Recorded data
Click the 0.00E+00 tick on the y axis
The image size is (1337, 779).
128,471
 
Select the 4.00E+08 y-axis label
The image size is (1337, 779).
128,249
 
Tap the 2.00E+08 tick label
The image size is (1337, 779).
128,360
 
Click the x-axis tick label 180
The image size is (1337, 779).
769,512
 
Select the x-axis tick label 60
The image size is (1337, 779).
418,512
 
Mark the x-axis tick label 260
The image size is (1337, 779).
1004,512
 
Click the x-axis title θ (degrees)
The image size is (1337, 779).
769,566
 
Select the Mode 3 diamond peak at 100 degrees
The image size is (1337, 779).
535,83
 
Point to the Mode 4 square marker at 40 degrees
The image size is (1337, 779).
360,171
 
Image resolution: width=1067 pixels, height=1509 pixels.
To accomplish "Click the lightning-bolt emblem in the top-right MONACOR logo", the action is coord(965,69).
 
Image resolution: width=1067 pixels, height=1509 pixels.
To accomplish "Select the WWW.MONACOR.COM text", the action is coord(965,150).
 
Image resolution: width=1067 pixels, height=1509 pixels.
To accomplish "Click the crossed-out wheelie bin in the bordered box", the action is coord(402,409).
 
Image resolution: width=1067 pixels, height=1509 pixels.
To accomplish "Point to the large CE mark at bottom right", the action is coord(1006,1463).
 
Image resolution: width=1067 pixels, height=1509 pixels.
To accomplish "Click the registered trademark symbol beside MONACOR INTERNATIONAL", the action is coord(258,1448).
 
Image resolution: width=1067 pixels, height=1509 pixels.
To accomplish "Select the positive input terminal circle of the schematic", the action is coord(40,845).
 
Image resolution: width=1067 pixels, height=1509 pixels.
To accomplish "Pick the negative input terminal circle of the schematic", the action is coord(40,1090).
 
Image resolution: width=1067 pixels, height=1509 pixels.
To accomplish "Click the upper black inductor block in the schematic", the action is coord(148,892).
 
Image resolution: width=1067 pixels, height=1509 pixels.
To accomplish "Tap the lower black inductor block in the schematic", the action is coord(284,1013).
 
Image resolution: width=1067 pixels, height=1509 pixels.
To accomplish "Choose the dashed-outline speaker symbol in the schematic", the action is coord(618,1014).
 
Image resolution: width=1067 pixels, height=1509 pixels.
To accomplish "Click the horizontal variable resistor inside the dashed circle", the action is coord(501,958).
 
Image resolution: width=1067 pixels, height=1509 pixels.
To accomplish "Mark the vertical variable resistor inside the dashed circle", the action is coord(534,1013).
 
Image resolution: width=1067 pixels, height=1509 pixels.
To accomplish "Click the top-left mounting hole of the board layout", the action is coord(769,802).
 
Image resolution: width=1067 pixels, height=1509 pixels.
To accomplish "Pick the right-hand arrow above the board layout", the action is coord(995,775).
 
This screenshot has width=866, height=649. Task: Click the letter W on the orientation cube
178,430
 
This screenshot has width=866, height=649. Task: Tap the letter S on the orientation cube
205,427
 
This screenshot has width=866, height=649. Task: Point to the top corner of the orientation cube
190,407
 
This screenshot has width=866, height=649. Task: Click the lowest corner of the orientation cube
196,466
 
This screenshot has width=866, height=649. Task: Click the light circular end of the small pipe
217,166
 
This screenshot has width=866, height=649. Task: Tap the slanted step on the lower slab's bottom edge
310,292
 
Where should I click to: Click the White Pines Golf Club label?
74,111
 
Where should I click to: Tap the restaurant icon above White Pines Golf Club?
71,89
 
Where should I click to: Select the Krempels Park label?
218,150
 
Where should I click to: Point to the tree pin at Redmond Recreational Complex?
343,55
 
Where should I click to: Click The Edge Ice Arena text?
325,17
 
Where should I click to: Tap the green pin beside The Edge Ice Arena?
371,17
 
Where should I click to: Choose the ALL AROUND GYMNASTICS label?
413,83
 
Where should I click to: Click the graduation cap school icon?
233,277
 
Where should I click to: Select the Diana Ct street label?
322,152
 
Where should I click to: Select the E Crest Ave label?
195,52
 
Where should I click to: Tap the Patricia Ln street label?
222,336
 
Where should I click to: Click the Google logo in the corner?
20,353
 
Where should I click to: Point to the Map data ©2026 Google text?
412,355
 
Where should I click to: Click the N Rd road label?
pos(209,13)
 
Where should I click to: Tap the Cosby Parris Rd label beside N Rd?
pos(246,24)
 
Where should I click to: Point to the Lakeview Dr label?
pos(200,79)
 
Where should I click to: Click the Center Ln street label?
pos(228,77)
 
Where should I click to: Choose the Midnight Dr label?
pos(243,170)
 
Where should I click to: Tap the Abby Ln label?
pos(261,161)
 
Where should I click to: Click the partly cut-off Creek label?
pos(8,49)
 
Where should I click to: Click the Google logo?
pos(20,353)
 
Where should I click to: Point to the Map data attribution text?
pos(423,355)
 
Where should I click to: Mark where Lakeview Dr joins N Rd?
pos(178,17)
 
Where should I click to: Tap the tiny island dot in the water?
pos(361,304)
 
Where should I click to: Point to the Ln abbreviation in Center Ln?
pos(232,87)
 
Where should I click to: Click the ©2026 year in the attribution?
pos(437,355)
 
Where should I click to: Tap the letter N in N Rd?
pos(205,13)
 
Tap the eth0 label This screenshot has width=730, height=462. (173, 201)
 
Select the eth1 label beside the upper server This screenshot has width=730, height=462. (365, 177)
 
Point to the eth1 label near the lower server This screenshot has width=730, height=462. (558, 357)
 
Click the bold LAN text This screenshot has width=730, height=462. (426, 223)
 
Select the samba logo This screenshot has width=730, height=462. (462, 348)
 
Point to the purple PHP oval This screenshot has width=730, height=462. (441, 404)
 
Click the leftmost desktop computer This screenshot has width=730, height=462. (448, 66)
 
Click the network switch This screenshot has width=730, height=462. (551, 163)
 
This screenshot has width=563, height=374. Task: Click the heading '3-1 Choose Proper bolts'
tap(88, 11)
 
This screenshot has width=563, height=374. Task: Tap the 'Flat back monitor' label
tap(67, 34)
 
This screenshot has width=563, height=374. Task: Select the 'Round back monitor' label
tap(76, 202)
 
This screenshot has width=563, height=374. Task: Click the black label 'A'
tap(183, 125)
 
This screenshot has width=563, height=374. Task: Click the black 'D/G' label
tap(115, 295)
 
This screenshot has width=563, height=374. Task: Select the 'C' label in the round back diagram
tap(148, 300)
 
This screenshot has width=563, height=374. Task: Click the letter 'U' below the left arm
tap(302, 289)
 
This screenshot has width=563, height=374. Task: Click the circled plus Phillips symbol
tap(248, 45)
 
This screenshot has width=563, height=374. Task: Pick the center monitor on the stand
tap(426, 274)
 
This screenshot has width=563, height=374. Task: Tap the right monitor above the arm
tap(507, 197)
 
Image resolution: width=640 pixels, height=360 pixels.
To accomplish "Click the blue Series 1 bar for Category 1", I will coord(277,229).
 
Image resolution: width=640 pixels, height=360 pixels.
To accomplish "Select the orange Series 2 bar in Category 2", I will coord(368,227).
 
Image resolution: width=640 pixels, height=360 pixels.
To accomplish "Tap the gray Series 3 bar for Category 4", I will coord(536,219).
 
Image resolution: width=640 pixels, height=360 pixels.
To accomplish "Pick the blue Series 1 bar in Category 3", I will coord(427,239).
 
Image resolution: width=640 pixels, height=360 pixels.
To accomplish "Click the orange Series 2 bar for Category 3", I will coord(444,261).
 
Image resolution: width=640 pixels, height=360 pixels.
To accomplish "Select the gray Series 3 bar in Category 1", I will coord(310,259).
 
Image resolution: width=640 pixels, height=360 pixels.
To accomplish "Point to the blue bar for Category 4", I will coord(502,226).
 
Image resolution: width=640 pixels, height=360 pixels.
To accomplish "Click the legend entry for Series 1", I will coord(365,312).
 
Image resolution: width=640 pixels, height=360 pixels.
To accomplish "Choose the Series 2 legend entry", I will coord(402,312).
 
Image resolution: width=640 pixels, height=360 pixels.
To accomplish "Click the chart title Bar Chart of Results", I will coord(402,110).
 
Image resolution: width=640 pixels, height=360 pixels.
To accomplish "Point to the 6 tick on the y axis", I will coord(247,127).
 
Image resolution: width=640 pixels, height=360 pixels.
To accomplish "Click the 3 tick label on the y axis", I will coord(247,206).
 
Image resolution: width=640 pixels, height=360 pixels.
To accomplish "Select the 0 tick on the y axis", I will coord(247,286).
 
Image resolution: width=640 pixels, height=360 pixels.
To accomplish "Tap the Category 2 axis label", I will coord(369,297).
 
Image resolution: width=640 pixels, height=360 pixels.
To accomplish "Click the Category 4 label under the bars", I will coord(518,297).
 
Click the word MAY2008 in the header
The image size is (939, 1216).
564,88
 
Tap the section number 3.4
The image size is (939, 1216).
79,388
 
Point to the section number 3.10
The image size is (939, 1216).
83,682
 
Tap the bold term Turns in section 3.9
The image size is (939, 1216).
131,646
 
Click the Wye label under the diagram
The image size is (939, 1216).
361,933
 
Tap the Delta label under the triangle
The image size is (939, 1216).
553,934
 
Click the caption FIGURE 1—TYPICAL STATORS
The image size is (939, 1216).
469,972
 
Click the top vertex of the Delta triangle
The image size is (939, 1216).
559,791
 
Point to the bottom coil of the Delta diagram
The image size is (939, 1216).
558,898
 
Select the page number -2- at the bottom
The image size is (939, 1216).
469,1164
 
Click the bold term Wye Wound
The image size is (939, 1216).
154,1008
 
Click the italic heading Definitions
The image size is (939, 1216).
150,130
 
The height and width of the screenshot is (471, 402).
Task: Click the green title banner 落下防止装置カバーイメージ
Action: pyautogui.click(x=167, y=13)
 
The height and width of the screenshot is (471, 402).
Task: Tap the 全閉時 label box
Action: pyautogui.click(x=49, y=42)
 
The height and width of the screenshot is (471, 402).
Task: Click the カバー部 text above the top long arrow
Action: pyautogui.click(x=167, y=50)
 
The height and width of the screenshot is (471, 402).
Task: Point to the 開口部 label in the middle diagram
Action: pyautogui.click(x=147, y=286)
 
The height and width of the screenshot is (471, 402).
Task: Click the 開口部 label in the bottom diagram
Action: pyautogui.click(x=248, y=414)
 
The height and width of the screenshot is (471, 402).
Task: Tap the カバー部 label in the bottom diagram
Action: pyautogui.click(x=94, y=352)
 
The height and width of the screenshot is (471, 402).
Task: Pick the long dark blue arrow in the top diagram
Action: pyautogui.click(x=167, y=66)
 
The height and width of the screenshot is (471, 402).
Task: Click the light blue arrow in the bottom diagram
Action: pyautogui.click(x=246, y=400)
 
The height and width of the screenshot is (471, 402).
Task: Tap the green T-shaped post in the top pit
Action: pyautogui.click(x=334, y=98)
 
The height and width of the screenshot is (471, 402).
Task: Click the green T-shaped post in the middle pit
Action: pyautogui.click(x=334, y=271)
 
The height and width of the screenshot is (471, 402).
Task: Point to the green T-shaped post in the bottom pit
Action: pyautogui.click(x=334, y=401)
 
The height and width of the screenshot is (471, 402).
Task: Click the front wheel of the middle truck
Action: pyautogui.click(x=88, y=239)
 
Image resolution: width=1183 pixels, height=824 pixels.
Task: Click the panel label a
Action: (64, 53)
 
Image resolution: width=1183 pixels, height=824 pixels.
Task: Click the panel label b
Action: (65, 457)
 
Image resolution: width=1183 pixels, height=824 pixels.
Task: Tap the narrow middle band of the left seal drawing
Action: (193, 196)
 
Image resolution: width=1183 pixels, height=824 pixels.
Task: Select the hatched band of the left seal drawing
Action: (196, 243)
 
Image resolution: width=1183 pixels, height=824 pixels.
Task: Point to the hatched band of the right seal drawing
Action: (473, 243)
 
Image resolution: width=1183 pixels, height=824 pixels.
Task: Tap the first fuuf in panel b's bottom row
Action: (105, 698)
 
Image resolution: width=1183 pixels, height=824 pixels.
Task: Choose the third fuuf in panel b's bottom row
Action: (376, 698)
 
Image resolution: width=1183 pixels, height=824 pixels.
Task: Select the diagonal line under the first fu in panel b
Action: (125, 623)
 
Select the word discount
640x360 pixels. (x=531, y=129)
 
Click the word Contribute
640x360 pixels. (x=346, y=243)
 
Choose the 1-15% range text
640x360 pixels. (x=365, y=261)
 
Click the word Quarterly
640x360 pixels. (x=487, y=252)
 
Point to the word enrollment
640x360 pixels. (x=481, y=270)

Given exercise> Rewrite the part that opens with the line containing "Select the samba" and closes with the line containing "tap(88, 11)", replacing "purple" with "violet" and leaving everything else as it is.

Response below>
Select the samba logo This screenshot has width=730, height=462. (462, 348)
 
Point to the violet PHP oval This screenshot has width=730, height=462. (441, 404)
 
Click the leftmost desktop computer This screenshot has width=730, height=462. (448, 66)
 
Click the network switch This screenshot has width=730, height=462. (551, 163)
 
This screenshot has width=563, height=374. Task: Click the heading '3-1 Choose Proper bolts'
tap(88, 11)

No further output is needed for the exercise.